=== Action item ===
Retype all the records with nothing changed.

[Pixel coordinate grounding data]
------------------------

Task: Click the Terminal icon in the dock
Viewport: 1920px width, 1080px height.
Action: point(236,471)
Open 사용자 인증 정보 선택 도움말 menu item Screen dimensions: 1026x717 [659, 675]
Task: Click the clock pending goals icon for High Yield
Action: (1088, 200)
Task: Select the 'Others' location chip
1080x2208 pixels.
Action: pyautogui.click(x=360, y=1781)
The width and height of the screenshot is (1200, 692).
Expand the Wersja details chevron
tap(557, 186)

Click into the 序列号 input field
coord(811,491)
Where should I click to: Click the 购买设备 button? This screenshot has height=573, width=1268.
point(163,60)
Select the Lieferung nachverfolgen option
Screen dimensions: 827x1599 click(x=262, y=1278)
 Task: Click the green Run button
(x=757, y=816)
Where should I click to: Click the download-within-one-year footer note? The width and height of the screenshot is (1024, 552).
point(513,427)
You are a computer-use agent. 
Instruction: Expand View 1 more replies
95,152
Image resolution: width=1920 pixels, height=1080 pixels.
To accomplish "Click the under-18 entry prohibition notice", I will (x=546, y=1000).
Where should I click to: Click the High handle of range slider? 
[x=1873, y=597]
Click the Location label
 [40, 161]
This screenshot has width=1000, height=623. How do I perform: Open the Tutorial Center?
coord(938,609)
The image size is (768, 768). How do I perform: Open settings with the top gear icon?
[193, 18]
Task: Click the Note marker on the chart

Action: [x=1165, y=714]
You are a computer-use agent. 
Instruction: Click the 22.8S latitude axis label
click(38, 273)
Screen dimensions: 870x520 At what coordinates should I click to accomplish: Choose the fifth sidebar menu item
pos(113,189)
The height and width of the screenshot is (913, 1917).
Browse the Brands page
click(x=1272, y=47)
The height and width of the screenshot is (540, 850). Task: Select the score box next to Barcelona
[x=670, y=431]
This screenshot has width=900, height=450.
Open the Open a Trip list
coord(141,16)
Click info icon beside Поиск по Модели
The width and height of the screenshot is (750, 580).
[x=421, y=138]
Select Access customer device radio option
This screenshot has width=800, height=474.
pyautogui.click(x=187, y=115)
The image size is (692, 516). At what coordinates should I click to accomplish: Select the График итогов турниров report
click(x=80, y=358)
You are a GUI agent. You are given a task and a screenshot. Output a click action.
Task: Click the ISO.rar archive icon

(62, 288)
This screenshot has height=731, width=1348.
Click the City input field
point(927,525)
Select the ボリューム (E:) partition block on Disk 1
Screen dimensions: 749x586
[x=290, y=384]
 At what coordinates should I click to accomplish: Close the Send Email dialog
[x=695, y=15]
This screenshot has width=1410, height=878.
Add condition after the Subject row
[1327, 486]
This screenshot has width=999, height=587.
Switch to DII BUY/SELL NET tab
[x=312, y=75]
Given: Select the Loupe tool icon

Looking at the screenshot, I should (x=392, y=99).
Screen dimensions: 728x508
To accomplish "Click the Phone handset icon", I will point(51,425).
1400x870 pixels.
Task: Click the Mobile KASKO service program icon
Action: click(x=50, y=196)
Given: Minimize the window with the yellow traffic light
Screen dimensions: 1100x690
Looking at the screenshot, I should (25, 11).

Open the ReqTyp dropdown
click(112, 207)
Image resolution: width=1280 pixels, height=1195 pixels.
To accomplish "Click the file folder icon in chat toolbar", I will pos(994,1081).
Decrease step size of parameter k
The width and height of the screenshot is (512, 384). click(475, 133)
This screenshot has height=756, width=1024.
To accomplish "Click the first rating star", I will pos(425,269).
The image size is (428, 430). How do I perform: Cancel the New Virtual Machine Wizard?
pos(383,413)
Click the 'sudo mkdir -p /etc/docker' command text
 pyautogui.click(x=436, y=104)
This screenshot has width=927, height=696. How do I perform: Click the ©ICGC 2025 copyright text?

------------------------

=== Answer box ===
Task: Click the Terminal icon in the dock
Viewport: 1920px width, 1080px height.
Action: point(236,471)
Open 사용자 인증 정보 선택 도움말 menu item Screen dimensions: 1026x717 [659, 675]
Task: Click the clock pending goals icon for High Yield
Action: (1088, 200)
Task: Select the 'Others' location chip
1080x2208 pixels.
Action: pyautogui.click(x=360, y=1781)
The width and height of the screenshot is (1200, 692).
Expand the Wersja details chevron
tap(557, 186)

Click into the 序列号 input field
coord(811,491)
Where should I click to: Click the 购买设备 button? This screenshot has height=573, width=1268.
point(163,60)
Select the Lieferung nachverfolgen option
Screen dimensions: 827x1599 click(x=262, y=1278)
 Task: Click the green Run button
(x=757, y=816)
Where should I click to: Click the download-within-one-year footer note? The width and height of the screenshot is (1024, 552).
point(513,427)
You are a computer-use agent. 
Instruction: Expand View 1 more replies
95,152
Image resolution: width=1920 pixels, height=1080 pixels.
To accomplish "Click the under-18 entry prohibition notice", I will (x=546, y=1000).
Where should I click to: Click the High handle of range slider? 
[x=1873, y=597]
Click the Location label
 [40, 161]
This screenshot has width=1000, height=623. How do I perform: Open the Tutorial Center?
coord(938,609)
The image size is (768, 768). How do I perform: Open settings with the top gear icon?
[193, 18]
Task: Click the Note marker on the chart

Action: [x=1165, y=714]
You are a computer-use agent. 
Instruction: Click the 22.8S latitude axis label
click(38, 273)
Screen dimensions: 870x520 At what coordinates should I click to accomplish: Choose the fifth sidebar menu item
pos(113,189)
The height and width of the screenshot is (913, 1917).
Browse the Brands page
click(x=1272, y=47)
The height and width of the screenshot is (540, 850). Task: Select the score box next to Barcelona
[x=670, y=431]
This screenshot has width=900, height=450.
Open the Open a Trip list
coord(141,16)
Click info icon beside Поиск по Модели
The width and height of the screenshot is (750, 580).
[x=421, y=138]
Select Access customer device radio option
This screenshot has width=800, height=474.
pyautogui.click(x=187, y=115)
The image size is (692, 516). At what coordinates should I click to accomplish: Select the График итогов турниров report
click(x=80, y=358)
You are a GUI agent. You are given a task and a screenshot. Output a click action.
Task: Click the ISO.rar archive icon

(62, 288)
This screenshot has height=731, width=1348.
Click the City input field
point(927,525)
Select the ボリューム (E:) partition block on Disk 1
Screen dimensions: 749x586
[x=290, y=384]
 At what coordinates should I click to accomplish: Close the Send Email dialog
[x=695, y=15]
This screenshot has width=1410, height=878.
Add condition after the Subject row
[1327, 486]
This screenshot has width=999, height=587.
Switch to DII BUY/SELL NET tab
[x=312, y=75]
Given: Select the Loupe tool icon

Looking at the screenshot, I should (x=392, y=99).
Screen dimensions: 728x508
To accomplish "Click the Phone handset icon", I will point(51,425).
1400x870 pixels.
Task: Click the Mobile KASKO service program icon
Action: click(x=50, y=196)
Given: Minimize the window with the yellow traffic light
Screen dimensions: 1100x690
Looking at the screenshot, I should (25, 11).

Open the ReqTyp dropdown
click(112, 207)
Image resolution: width=1280 pixels, height=1195 pixels.
To accomplish "Click the file folder icon in chat toolbar", I will pos(994,1081).
Decrease step size of parameter k
The width and height of the screenshot is (512, 384). click(475, 133)
This screenshot has height=756, width=1024.
To accomplish "Click the first rating star", I will pos(425,269).
The image size is (428, 430). How do I perform: Cancel the New Virtual Machine Wizard?
pos(383,413)
Click the 'sudo mkdir -p /etc/docker' command text
 pyautogui.click(x=436, y=104)
This screenshot has width=927, height=696. How do I perform: Click the ©ICGC 2025 copyright text?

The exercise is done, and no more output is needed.